Problems with coxph and survfit in a stratified model with interactions

classic Classic list List threaded Threaded
7 messages Options
rm
Reply | Threaded
Open this post in threaded view
|

Problems with coxph and survfit in a stratified model with interactions

rm
I’m trying to set up proportional hazard model that is stratified with respect to covariate 1 and has an interaction between covariate 1 and another variable, covariate 2. Both variables are categorical. In the following, I try to illustrate the two problems that I’ve encountered, using the lung dataset.

require(survival)
attach(lung)
cov1 <- as.factor(ph.ecog)
cov2 <- as.factor(sex)
levels(cov1)[levels(cov1)==0] <- "zero"
levels(cov1)[levels(cov1)==1] <- "one"
levels(cov1)[levels(cov1)==2] <- "two"
levels(cov1)[levels(cov1)==3] <- "three"
levels(cov2)[levels(cov2)==1] <- "male"
levels(cov2)[levels(cov2)==2] <- "female"
sCox <- coxph(Surv(time, status) ~ strata(cov1) + cov1:cov2)
df <- data.frame(
  cov1="zero",
  cov2="male"
)
sfCox <- survfit(sCox,newdata=df)

The first problem is the warning:

”Warning message: In coxph(Surv(time, status) ~ strata(cov1) + cov1:cov2) :
  X matrix deemed to be singular; variable 4 5 6 7 8"

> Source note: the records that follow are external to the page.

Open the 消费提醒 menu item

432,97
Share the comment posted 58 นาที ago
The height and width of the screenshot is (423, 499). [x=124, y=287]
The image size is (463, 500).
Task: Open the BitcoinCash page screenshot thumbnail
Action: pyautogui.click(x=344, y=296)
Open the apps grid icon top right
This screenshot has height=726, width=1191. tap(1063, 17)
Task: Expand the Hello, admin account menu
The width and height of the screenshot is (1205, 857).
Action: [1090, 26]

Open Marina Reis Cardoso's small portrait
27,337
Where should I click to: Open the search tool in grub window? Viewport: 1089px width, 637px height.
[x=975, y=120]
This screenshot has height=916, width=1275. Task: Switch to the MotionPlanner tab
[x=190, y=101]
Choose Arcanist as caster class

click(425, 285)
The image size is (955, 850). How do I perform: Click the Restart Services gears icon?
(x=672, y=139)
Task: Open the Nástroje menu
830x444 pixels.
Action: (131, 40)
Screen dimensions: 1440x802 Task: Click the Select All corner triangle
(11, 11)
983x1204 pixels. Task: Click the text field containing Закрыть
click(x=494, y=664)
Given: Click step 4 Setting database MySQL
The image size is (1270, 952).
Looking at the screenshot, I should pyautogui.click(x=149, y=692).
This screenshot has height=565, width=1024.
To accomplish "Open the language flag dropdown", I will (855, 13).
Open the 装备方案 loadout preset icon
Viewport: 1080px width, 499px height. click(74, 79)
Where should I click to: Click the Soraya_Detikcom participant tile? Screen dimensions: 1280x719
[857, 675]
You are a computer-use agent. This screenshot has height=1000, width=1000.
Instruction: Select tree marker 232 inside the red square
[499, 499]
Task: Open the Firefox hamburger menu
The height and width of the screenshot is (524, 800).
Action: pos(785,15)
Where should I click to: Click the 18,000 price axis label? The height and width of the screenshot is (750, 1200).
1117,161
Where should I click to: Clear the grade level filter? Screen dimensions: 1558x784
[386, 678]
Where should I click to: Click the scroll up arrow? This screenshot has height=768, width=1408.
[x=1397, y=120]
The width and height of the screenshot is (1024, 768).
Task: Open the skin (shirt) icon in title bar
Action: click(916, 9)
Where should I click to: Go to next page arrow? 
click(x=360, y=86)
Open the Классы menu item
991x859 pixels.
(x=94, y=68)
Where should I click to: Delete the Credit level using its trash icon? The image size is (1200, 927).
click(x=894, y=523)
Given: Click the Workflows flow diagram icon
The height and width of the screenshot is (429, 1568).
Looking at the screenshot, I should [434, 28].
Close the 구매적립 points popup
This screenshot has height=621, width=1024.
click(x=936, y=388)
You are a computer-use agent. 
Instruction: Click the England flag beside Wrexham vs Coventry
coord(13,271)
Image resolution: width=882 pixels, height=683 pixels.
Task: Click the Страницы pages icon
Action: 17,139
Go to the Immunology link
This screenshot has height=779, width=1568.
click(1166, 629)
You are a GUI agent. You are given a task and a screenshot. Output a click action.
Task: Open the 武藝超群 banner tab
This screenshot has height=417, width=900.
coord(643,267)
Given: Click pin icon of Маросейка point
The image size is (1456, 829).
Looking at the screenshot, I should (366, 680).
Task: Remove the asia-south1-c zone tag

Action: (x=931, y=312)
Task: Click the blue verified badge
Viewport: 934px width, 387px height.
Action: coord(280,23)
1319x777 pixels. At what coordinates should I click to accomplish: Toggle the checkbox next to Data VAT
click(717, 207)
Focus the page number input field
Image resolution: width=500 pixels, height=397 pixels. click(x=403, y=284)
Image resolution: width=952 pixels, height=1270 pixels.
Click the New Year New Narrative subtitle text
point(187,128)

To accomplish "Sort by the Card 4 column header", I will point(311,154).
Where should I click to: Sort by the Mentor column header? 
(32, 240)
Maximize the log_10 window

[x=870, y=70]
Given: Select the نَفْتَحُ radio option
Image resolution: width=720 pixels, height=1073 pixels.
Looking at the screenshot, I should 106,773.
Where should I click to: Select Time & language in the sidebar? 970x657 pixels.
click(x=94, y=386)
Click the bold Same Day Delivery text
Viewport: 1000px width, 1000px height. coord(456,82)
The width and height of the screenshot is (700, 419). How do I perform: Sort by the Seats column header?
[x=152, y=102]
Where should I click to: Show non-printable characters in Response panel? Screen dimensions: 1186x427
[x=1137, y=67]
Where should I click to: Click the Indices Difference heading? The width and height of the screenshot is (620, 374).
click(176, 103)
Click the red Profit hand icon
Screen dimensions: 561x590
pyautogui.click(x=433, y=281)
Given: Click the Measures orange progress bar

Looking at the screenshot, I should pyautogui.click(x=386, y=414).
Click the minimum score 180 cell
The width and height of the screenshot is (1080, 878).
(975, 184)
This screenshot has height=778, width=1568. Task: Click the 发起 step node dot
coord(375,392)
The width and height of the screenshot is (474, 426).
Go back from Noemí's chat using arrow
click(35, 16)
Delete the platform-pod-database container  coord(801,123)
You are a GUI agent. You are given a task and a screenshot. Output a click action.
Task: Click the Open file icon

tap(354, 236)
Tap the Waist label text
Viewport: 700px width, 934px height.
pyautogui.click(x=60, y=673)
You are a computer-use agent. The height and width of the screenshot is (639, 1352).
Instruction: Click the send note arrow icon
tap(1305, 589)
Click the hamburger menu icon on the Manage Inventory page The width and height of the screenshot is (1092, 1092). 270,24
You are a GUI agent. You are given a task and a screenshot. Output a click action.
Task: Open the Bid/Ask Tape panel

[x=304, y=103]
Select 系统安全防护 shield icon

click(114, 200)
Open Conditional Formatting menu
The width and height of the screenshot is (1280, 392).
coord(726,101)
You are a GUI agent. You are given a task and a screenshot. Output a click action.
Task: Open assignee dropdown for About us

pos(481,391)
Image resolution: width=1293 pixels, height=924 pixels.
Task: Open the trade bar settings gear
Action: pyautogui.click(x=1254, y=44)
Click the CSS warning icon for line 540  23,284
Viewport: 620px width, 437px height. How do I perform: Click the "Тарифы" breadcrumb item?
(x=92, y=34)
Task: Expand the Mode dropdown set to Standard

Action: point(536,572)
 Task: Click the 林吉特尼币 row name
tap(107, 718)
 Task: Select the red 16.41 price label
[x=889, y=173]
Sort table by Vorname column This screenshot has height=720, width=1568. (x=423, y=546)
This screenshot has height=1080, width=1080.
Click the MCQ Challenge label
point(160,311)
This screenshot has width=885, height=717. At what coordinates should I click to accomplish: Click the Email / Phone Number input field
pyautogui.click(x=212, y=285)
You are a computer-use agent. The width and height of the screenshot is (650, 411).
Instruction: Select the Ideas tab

To me, it seems that there are too many dummies generated.

The second problem is the error:

” Error in model.frame.default(data = df, formula = ~cov1:cov2) : 
 number of variables != number of variable names”. 
rm
Reply | Threaded
Open this post in threaded view
|

Re: Problems with coxph and survfit in a stratified model with interactions

rm
Dear all,

Reading a previous post to this forum, I think I managed to get the part of the code that generates the dataframe (that I input as newdata to survift) fixed. The problem was that I had not specified the full set of possible levels for the 2 factors in the dataframe.

Unfortunately, I still get the error ” number of variables != number of variable names” when I try to fit newdata to a very simple model that is stratified with respect to cov1 and has an interaction between cov1 and cov2. It seems that it is the interaction term cov1:cov2 that causes the problem.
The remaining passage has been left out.